The “early to settle” idea comes in various forms but essentially involves having those hurt by medical malpractice enter an “early offer” system with the insurance company then trying to settle the matter without going to court. Of course, on its face it is easy for some to believe that this option is a logical one that is fair and would work to the advantage of those hurt. However, a closer look at the effect of this kind of legislation leads to many red flags.
For one thing, entering into this “early offer” system comes with very serious consequences for the rights of the victim. Usually, they are persuaded to join the system without first having the counsel of legal professionals of their own to understand the consequences of making this decision. Of course, that is a key reason why so many insurance companies are pushing these sorts of system-so that plaintiffs give up legal rights to the advantage of the insurance company without realizing it.

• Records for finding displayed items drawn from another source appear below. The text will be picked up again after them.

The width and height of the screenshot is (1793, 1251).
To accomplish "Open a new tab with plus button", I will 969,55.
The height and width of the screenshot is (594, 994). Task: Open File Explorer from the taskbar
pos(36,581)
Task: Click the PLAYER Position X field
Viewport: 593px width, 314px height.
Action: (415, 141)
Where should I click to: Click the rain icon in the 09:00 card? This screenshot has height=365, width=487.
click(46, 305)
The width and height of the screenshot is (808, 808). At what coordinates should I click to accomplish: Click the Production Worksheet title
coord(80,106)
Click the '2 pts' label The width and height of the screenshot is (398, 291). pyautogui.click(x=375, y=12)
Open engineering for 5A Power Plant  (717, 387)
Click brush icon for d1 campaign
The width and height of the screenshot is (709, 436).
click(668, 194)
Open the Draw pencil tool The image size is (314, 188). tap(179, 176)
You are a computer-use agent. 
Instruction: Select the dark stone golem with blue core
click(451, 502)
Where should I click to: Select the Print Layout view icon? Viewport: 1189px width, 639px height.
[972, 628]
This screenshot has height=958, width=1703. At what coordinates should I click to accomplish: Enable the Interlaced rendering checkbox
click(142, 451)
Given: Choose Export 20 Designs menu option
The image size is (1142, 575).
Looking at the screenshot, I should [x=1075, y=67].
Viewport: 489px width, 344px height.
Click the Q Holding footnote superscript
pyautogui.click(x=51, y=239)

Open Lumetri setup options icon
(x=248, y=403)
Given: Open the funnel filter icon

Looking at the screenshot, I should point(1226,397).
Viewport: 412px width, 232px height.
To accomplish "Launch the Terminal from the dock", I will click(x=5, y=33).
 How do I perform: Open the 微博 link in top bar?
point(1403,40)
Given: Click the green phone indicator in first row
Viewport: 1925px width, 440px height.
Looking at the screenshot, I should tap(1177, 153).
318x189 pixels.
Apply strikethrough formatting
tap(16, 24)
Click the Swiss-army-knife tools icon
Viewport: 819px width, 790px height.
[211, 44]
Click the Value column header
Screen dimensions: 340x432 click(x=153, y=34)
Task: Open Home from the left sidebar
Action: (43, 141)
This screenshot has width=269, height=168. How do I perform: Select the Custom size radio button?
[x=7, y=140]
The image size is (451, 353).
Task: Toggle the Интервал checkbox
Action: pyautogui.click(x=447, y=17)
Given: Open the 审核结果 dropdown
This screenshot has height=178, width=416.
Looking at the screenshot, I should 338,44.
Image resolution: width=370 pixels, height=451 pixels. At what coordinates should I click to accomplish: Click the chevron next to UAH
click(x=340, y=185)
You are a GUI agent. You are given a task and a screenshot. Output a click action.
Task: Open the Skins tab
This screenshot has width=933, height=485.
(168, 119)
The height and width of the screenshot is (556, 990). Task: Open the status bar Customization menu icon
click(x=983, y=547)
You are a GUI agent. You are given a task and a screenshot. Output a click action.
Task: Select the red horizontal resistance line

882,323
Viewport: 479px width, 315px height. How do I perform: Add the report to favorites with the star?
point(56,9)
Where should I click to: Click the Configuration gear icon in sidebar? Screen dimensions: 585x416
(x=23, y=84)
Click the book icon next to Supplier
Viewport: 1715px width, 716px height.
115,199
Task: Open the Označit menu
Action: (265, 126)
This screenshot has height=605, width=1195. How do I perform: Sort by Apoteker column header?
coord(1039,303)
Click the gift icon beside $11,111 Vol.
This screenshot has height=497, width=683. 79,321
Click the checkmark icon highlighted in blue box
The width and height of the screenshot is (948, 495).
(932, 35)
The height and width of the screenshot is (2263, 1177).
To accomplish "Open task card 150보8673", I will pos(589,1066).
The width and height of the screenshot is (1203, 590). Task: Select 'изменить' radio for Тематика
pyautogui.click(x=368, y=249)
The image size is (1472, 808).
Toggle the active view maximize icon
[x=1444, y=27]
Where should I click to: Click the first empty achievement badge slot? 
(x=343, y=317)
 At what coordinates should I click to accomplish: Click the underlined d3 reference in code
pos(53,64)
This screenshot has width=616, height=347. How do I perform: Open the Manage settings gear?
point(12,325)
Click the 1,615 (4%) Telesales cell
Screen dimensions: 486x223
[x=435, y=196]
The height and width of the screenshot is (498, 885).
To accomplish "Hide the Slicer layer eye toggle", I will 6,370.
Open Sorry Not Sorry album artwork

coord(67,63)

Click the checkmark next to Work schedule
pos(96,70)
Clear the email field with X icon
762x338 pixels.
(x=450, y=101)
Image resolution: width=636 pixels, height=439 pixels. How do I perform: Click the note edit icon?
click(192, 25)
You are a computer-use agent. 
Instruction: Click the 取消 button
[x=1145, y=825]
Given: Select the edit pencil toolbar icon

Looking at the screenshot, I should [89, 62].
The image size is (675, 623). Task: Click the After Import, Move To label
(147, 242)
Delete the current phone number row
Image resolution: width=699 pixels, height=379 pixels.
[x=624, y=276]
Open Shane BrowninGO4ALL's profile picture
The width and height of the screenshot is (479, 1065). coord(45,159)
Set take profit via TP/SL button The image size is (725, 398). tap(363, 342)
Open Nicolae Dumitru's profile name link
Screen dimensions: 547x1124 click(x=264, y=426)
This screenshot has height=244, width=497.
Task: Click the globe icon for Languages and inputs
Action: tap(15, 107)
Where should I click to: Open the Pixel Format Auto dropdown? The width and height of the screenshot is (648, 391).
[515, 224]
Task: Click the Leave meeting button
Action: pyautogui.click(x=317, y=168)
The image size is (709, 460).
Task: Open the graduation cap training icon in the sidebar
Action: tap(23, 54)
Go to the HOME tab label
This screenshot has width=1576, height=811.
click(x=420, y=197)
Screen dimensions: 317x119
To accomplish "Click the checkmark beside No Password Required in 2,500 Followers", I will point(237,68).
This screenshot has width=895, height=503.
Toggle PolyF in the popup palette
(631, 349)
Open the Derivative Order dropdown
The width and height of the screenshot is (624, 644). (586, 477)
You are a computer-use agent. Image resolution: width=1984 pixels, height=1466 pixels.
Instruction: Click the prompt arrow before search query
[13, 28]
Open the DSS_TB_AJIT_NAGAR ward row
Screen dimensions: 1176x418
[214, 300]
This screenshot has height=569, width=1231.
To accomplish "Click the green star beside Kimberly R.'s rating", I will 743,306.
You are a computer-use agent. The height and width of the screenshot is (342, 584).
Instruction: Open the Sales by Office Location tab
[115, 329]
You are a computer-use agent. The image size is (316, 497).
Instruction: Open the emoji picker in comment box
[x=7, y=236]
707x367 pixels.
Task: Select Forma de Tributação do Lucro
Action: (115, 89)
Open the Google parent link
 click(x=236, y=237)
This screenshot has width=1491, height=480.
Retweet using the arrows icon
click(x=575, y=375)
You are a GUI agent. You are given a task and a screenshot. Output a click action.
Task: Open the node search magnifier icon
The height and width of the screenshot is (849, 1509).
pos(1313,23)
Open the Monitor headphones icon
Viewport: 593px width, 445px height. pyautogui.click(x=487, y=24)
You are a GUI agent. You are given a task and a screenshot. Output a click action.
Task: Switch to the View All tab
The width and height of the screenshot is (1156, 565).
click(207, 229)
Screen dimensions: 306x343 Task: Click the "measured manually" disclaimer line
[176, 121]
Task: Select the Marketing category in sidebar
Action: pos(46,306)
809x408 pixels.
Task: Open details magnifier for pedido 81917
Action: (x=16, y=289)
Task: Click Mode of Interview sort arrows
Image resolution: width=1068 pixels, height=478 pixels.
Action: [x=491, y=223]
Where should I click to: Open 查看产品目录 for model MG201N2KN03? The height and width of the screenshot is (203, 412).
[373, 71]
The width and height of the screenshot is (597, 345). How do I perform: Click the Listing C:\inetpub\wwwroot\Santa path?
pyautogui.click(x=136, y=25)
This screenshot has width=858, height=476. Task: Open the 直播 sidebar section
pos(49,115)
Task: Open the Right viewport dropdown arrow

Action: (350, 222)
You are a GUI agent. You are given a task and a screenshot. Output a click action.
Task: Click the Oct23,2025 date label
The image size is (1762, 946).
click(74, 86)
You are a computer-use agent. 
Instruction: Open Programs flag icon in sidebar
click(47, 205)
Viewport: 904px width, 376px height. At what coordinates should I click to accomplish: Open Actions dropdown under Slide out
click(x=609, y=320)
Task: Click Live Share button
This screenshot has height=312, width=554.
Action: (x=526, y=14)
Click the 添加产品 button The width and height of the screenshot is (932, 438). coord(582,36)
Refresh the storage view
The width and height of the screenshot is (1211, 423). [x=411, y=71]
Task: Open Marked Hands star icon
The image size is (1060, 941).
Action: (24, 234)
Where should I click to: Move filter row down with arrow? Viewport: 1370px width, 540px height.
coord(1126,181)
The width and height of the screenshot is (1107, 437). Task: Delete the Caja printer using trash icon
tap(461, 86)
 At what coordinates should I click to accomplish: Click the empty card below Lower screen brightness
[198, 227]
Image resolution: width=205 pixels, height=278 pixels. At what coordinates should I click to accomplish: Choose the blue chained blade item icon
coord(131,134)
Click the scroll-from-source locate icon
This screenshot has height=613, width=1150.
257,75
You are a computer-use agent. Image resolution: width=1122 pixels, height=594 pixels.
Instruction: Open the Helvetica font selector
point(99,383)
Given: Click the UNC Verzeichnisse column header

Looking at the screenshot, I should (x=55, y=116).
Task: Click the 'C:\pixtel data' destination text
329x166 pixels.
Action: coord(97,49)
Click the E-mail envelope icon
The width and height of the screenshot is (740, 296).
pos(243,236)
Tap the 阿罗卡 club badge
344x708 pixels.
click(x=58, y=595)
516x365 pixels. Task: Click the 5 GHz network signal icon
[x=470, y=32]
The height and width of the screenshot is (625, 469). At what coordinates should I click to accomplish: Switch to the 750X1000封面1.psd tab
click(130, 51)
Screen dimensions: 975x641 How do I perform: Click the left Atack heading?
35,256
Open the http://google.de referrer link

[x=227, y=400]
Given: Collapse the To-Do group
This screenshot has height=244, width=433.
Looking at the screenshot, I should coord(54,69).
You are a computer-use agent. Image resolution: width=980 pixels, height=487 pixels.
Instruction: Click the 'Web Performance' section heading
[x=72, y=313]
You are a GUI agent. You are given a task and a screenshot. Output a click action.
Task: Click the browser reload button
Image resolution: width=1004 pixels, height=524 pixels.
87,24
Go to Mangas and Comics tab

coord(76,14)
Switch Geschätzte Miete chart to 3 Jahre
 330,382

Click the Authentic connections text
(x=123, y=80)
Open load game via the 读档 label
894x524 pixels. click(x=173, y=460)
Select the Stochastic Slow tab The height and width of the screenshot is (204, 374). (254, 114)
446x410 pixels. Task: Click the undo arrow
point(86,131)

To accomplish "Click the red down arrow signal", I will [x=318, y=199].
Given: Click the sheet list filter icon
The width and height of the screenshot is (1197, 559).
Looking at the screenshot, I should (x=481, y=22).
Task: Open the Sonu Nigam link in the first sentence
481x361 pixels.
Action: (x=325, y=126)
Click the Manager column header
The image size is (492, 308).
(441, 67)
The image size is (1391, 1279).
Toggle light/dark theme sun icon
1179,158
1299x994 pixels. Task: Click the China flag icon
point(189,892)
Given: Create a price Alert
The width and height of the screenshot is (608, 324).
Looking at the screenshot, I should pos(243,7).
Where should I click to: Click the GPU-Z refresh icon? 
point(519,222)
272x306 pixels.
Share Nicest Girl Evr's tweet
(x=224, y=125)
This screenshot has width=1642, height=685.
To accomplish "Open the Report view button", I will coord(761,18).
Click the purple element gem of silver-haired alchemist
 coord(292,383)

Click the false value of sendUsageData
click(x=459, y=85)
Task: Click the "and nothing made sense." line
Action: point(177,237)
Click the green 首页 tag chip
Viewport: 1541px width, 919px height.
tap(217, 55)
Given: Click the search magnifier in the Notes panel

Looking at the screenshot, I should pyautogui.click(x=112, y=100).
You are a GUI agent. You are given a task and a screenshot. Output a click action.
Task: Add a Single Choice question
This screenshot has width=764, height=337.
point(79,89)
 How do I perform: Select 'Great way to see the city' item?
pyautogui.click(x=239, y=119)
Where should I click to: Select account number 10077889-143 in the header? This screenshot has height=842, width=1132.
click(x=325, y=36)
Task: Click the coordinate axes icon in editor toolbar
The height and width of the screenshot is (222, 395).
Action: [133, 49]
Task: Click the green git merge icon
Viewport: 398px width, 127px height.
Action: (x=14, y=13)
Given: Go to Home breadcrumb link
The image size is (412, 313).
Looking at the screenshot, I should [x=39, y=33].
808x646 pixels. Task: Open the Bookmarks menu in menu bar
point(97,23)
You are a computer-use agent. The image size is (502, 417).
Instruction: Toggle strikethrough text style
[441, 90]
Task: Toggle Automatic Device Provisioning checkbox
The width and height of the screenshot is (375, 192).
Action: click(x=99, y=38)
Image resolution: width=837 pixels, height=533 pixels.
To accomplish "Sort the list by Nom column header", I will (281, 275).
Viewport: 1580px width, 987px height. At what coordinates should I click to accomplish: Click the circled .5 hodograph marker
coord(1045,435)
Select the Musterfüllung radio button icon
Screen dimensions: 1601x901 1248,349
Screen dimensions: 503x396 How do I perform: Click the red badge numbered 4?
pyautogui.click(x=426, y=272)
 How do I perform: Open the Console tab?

The main issue is that if the insurance company does not make an acceptable offer in the early offer system, the medical malpractice will have a very difficult time filing a regular civil lawsuit and seeking compensation for harm. In most versions of these bills, if the settlement offer doesn’t work, the standard of proof changes in any subsequent civil lawsuit. Instead of being forced to show negligence based on a preponderance of the evidence, the plaintiff must show that the medical professional was “grossly negligent” or some other heightened burden. These differences are not mere semantics. In many cases, because of the availability of evidence, proving that heightened standard is virtually impossible.
On top of that, some versions of these bills mandate that joining these early offer groups also mean that plaintiffs give up any access to certain kinds of losses-such as pain and suffering, loss of companionship, loss of enjoyment of life, and similar damages.
Our Illinois medical malpractice attorneys understand that most of these measures are yet another way for insurance companies to try to take away basic rights from those hurt by negligence. As with virtually all other tort reforms proposals, there is no need to pass laws just to keep more money in the pockets of insurance companies. Fair access to the justice system and a jury should remain open to all.